Por descontado, no cabe obviar la propensión en distintos países latinoamericanos por emplear sus mecanismos de acción cultural al servicio de sus intereses nacionales —tal y como también ocurre a menudo en Europa—, cuando menos en el caso de sus sistemas más consolidados: Argentina, Brasil, Colombia y México (Bonet, Négrier y Martín Zamorano, 2019). Y más aún en un momento de fragmentación regional, crisis de integración y ascenso del nacionalismo, en el que —con todo—, todavía se mantiene vigente el Sistema de Información Cultural del Mercosur (SICSUR) o perduran en el terreno académico (aun sacudidos por la pandemia) los esquemas de intercambio de la OEI o el propio Mercosur.
Pues bien, justamente ante tal deriva cobra mayor significación el papel que pueda cumplir la presidencia española de EUNIC, aprovechando la doble naturaleza eurolatinoamericana del país para potenciar la comunidad de valores birregionales; gestionar creativamente la presencia de los 15 cluster EUNIC en 10 países de la región (Calvano, 2019); llevar a cabo iniciativas con vocación de continuidad y alcance —como la anunciada Semana Cultural Euroamericana, para abril de 2022— y, por supuesto, hacer valer su fortaleza, experiencia y bagaje en la materia. No está de más, en este sentido, recordar el papel pionero de la AECID en la formulación de una estrategia de cultura y desarrollo en 2007; ponderar la pericia de su modelo en modalidades de cooperación horizontal, especialmente útiles en este campo; constatar la coordinación sistemática de sus principales actores: AECID, Instituto Cervantes, Acción Cultural Española (AC/E) o Fundación Carolina (MAUC, 2021); o blandir el músculo institucional suplementario que implica la articulación de Canoa: la red panhispánica para la internacionalización de la cultura en español, de la que forman parte el Centro Cultural Inca Garcilaso (Perú), el Instituto Caro y Cuervo (Colombia) y la Universidad Nacional Autónoma de México (UNAM).

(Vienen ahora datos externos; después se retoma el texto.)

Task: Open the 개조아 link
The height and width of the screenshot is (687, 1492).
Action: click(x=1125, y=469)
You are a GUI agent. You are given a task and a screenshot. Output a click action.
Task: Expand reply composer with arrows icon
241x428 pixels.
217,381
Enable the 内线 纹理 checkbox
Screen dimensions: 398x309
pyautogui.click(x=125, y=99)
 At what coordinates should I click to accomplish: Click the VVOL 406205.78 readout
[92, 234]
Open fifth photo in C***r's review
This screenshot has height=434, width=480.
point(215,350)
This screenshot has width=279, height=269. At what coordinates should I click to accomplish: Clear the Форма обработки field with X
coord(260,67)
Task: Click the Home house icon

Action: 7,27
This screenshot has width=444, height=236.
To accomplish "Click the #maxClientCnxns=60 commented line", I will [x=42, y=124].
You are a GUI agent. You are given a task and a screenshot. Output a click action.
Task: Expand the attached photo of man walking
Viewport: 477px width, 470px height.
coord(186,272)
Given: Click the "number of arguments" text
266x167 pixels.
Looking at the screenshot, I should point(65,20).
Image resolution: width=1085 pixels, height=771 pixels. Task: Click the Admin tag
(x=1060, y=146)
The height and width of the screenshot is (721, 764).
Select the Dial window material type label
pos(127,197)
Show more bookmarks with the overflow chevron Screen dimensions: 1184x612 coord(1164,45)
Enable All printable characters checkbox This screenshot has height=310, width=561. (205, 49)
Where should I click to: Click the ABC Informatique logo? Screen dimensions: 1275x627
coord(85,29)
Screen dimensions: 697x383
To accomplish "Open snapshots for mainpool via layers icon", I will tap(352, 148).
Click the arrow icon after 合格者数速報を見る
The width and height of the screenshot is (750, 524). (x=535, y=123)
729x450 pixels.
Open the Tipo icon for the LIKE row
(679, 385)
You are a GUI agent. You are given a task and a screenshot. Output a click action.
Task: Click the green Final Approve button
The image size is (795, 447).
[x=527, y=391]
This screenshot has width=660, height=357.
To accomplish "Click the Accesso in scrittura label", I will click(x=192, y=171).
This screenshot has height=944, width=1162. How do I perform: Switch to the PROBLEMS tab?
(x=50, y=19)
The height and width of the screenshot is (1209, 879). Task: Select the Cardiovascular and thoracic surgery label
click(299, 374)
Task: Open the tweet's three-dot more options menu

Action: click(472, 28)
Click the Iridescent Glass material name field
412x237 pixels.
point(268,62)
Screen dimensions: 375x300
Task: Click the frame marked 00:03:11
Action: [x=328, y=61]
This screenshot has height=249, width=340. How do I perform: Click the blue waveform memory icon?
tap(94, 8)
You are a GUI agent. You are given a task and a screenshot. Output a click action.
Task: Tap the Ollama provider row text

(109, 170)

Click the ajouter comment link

Siendo ello así, el reto no es menor, tanto más en un ecosistema cultural profundamente alterado, en plena recodificación simbólica, donde las industrias tradicionales pugnan en un entorno mucho más excéntrico y granular; en el que la producción y el consumo se ensamblan y entremezclan (dando paso a los “prosumidores culturales”) y, quizá lo más relevante, donde la alfabetización mediática afecta ya al pleno ejercicio de la ciudadanía y la garantía de los derechos fundamentales. Ante este escenario, la necesidad de una gestión ética y humanística de los datos masivos, o la misma exigencia de una regulación normativa de internet —terreno en el que, con la Digital Service Act, la UE puede volver extender el “efecto Bruselas” (Anu Bradford, 2020)—, revelan la importancia de percibir la cooperación cultural como un activo clave en favor de los principios axiológicos e institucionales eurolatinoamericanos.